The latest newsletter is about “scenius,” which I described in Show Your Work!:
There’s a healthier way of thinking about creativity that the musician Brian Eno refers to as “scenius.” Under this model, great ideas are often birthed by a group of creative individuals—artists, curators, thinkers, theorists, and other tastemakers—who make up an “ecology of talent.” If you look back closely at history, many of the people who we think of as lone geniuses were actually part of “a whole scene of people who were supporting each other, looking at each other’s work, copying from each other, stealing ideas, and contributing ideas.” Scenius doesn’t take away from the achievements of those great individuals: it just acknowledges that good work isn’t created in a vacuum, and that creativity is always, in some sense, a collaboration, the result of a mind connected to other minds.
You can read the rest of the letter here.
One fun part of putting this together was matching maps of scenius with maps of neurons in the brain.
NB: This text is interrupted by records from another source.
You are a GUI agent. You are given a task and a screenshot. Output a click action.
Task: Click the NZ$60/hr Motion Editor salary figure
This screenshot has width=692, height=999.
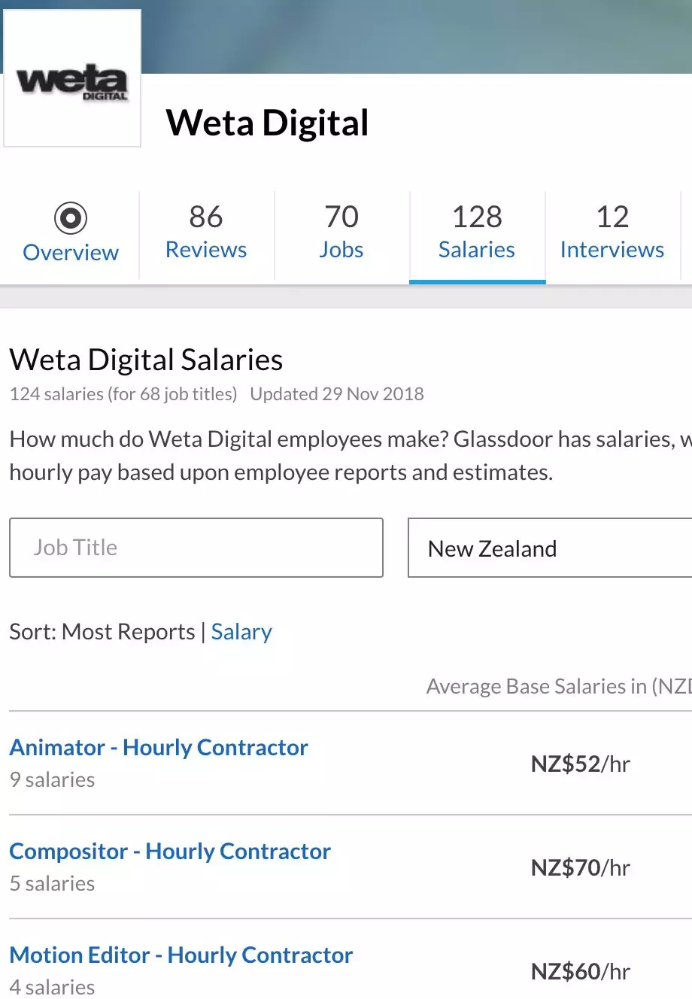click(x=580, y=972)
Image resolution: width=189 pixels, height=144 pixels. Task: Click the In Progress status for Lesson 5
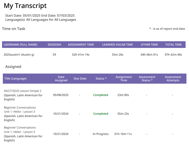101,134
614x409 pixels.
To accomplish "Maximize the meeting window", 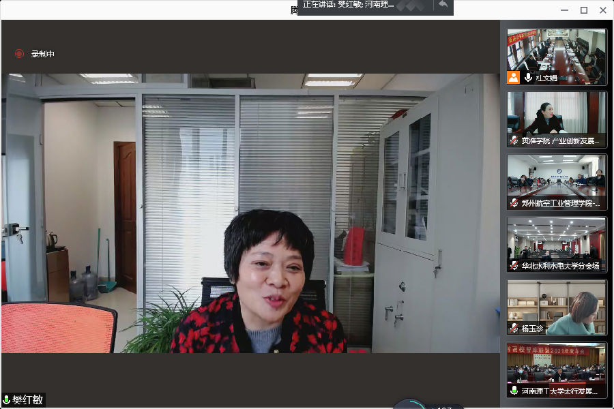I will click(583, 10).
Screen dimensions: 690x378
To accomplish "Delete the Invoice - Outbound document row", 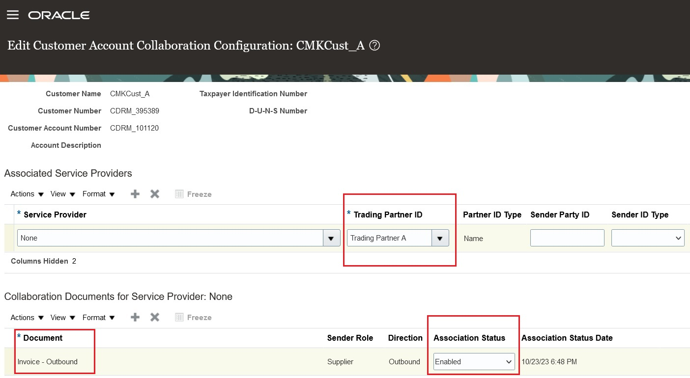I will click(154, 317).
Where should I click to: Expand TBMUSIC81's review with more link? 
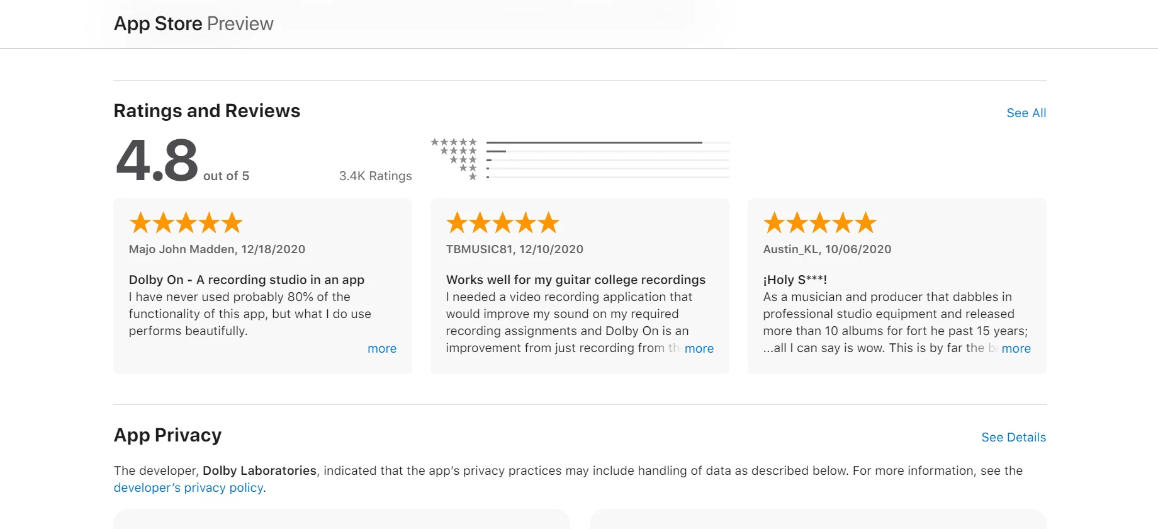[x=699, y=348]
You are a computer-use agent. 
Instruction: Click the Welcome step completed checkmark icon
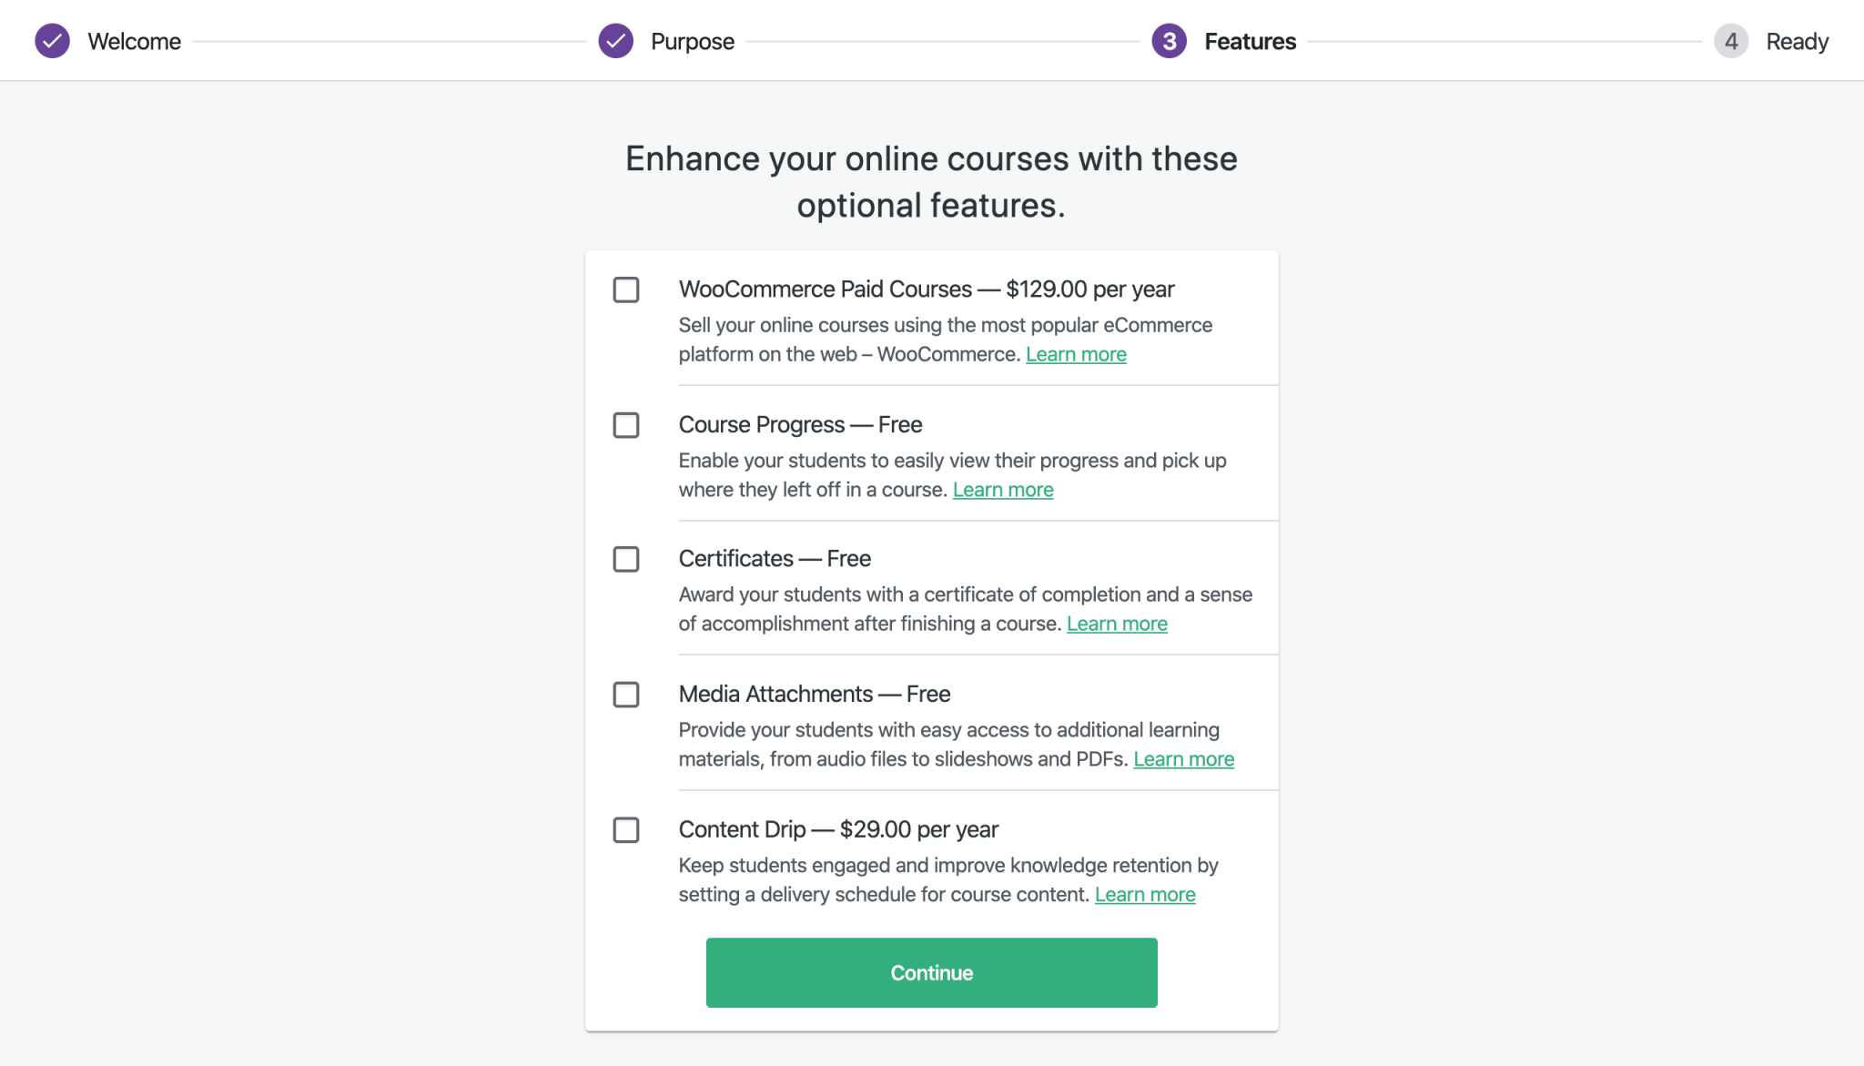pos(52,40)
Here’s how researchers Michael Muthukrishna and Joseph Henrich put it in their paper about how our social networks act as collective brains:
Innovations, large or small, do not require heroic geniuses any more than your thoughts hinge on a particular neuron. Rather, just as thoughts are an emergent property of neurons firing in our neural networks, innovations arise as an emergent consequence of our species’ psychology applied within our societies and social networks.
And I forgot to mention this in the letter, but it matches up nicely with the stuff Annie Murphy Paul writes in The Extended Mind about thinking outside of your head.